Tuesday, March 16, 2021

The Siege of Jadotville

Viewing options on Netflix are dire as fuck these days, so ended up watching this movie about a small detachment of Irish soldiers the UN sent into the Katanga province of the formerly Belgian Congo.

The operation is, of course, fucked from the start. It's really just a dog-and-pony show. Send them out, act like 150 men with outdated weapons, limited food, and no air cover are a real presence. Meanwhile, the higher-ups have other plans going, which fail, and make the situation worse. Then it turns into a Cover Your Ass situation, and the troops are hung out to dry while the politicians maneuver. That classic tale.

The Commandant of the Irish troops (played by Jamie Dornan) has apparently read quite a lot about war, but never fought one himself. None of his troops have. Dornan portrays him as increasingly frustrated, but determined to do his duty. Of course, there comes a point his definition of his duty and the United Nations' differs.

But the UN had their chance to do this right, when now-deceased President Lumumba requested their help. But he was going to nationalize all the mining, and might have been to friendly with the Soviets, so they balked. Now that General Tshombe's pulled a coup, they decide it's time to get involved. Locking the barn after the horse killed a bunch of people.

Except the mining companies are quite happy with Tshombe being in charge, and hire him 1,000 mercenaries, including some French Legionnaires as officers. Little difficult to take the UN seriously when it's own members are undercutting it and working against it. It's the League of Nations with better press agents.

Although I'm not sure the Legionnaire guy should be ridiculing Ireland for not having fought a war. Is having gotten your asses handed to you in every war you fought over the previous 150 years really any better than having not waged an official war at all (I say official, because I think the Irish would contend they fought a war of sorts against the English)?

The film does just the bare minimum fleshing out some of the soldiers.

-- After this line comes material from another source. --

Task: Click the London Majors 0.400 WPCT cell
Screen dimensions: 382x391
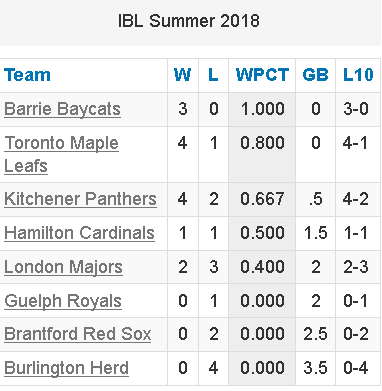Action: coord(262,267)
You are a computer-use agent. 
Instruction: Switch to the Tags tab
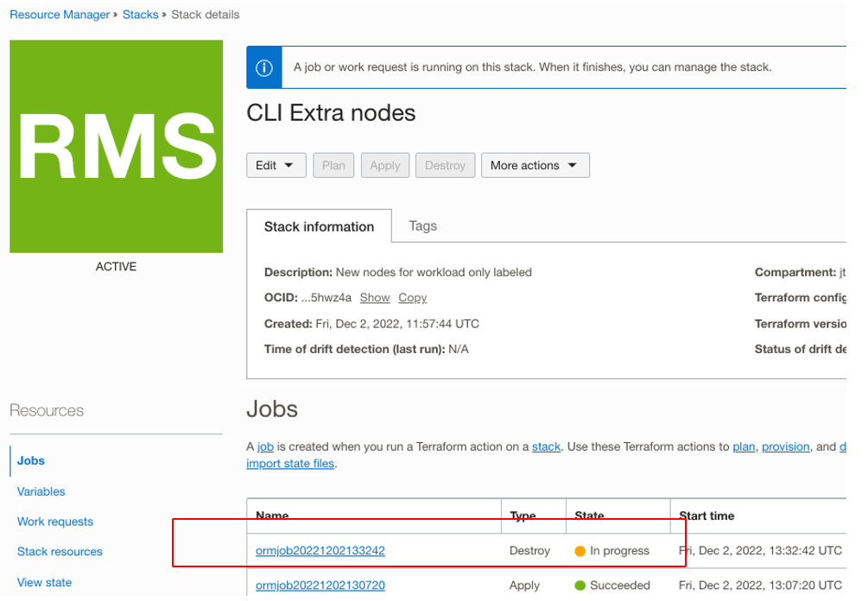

The sergeant is gruff but steady. This one guy is worried because he enjoyed killing people. The sniper is extremely competent. This one guy asks what the other soldiers' moms look like so he can beat off to it. Just a bit more depth than a standard paper plate.

The movie does that a fair amount though. It sort of hints at a potential subplot, but never does anything with it. They introduce a widowed white lady whose husband made their fortune and died mining uranium early in the film. She and Quinlan talk a couple of times before the shooting starts, including her letting him use her phone to call his wife, which suggests she may play a larger role, but it never goes anywhere. There's a chunky white guy in a suit who must be a mine official (looks a bit like that Canadian politician Doug Ford and is listed in the credits as Man In a White Suit) that shows up a couple of times. He's watching one of the initial assaults by the mercs, and Quinlan orders the sniper to kill him. Other than the mercs withdrawing temporarily, nothing comes of that either.

I understand this is based on a true story, and therefore not everything get tied up in a neat little bow. But if you are going to do it as a story, why include elements that don't really go anywhere? As a reminder it's a lot of white people messing around in an African nation they (or their ancestors) helped screw up in the first place? I think they had that covered between all the UN guys being white, the French guy who hires the mercs, the French legionnaire leading the mercs, etc.